[TEXT SECTION]:
*-*-*
Re: pivoting panda dataframe

2022-03-15 Thread Bjørn Jørgensen
You have a pyspark dataframe and you want to convert it to pandas?

Convert it first to pandas api on spark


pf01 = f01.to_pandas_on_spark()


Then convert it to pandas


pf01 = f01.to_pandas()

Or?

tir. 15. mar. 2022, 22:56 skrev Mich Talebzadeh :

> Thanks everyone.
>
> I want to do the following in pandas and numpy without using spark.
>
> This is what I do in spark to generate some random data using class
> UsedFunctions (not important).
>
> class UsedFunctions:
>   def randomString(self,length):
> letters = string.ascii_letters
> result_str = ''.join(random.choice(letters) for i in range(length))
> return result_str
>   def clustered(self,x,numRows):
> return math.floor(x -1)/numRows
>   def scattered(self,x,numRows):
> return abs((x -1 % numRows))* 1.0
>   def randomised(self,seed,numRows):
> random.seed(seed)
> return abs(random.randint(0, numRows) % numRows) * 1.0
>   def padString(self,x,chars,length):
> n = int(math.log10(x) + 1)
> result_str = ''.join(random.choice(chars) for i in range(length-n)) +
> str(x)
> return result_str
>   def padSingleChar(self,chars,length):
> result_str = ''.join(chars for i in range(length))
> return result_str
>   def println(self,lst):
> for ll in lst:
>   print(ll[0])
>
>
> usedFunctions = UsedFunctions()
*-*-*
[Target pointing data]
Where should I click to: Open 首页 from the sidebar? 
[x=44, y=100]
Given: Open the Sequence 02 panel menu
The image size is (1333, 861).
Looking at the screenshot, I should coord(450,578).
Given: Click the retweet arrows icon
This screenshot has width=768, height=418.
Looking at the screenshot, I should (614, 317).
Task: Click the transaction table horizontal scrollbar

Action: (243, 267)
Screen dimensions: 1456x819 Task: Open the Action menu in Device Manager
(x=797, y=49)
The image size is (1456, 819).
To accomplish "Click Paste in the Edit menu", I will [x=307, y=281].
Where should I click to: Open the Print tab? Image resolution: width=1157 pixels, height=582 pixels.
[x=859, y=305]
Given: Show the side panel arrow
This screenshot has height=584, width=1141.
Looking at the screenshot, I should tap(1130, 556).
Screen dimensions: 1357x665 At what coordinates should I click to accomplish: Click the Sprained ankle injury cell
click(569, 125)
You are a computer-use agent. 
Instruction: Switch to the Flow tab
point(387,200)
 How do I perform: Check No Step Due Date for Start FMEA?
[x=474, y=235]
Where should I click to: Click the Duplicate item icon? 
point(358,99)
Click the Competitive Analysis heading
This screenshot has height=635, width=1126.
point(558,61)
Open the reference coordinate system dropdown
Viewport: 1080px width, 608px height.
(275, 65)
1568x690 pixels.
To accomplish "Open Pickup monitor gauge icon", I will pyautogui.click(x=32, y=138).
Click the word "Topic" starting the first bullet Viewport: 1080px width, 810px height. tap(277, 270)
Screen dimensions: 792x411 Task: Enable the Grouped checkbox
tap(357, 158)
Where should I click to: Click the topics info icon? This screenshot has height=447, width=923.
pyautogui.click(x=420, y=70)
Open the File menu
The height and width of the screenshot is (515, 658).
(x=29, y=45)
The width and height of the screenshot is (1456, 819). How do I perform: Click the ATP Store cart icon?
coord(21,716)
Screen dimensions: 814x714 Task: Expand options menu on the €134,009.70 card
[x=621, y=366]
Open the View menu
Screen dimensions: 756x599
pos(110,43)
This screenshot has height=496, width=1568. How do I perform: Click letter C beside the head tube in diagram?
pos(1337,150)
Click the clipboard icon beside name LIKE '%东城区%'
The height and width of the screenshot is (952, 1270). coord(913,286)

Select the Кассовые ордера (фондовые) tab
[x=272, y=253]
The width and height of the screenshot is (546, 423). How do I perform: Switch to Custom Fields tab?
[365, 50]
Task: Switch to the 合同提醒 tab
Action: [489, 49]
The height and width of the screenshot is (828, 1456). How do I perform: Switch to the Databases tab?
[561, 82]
*-*-*
[WHAT YOU NEED TO DO]: Write the next part of the thread on pivoting a pandas dataframe, starting right after its final line.

[ANSWER TO THIS EXERCISE]:
>
> start = 1
> end = start + 9
> print ("starting at ID = ",start, ",ending on = ",end)
> Range = range(start, end)
> rdd = sc.parallelize(Range). \
>  map(lambda x: (x, usedFunctions.clustered(x,numRows), \
>usedFunctions.scattered(x,numRows), \
>usedFunctions.randomised(x,numRows), \
>usedFunctions.randomString(50), \
>usedFunctions.padString(x," ",50), \
>usedFunctions.padSingleChar("x",4000)))
> df = rdd.toDF()
>
> OK how can I create a panda DataFrame df without using Spark?
>
> Thanks
>
>
>view my Linkedin profile
> 
>
>
>  https://en.everybodywiki.com/Mich_Talebzadeh
>
>
>
> *Disclaimer:* Use it at your own risk. Any and all responsibility for any
> loss, damage or destruction of data or any other property which may arise
> from relying on this email's technical content is explicitly disclaimed.
> The author will in no case be liable for any monetary damages arising from
> such loss, damage or destruction.
>
>
>
>
> On Tue, 15 Mar 2022 at 21:19, Bjørn Jørgensen 
> wrote:
>
>> Hi Andrew. Mitch asked, and I answered transpose()
>> https://spark.apache.org/docs/latest/api/python/reference/pyspark.pandas/api/pyspark.pandas.DataFrame.transpose.html
>> .
>>
>> And now you are asking in the same thread about pandas API on spark and
>> the transform().
>>
>> Apache Spark have pandas API on Spark.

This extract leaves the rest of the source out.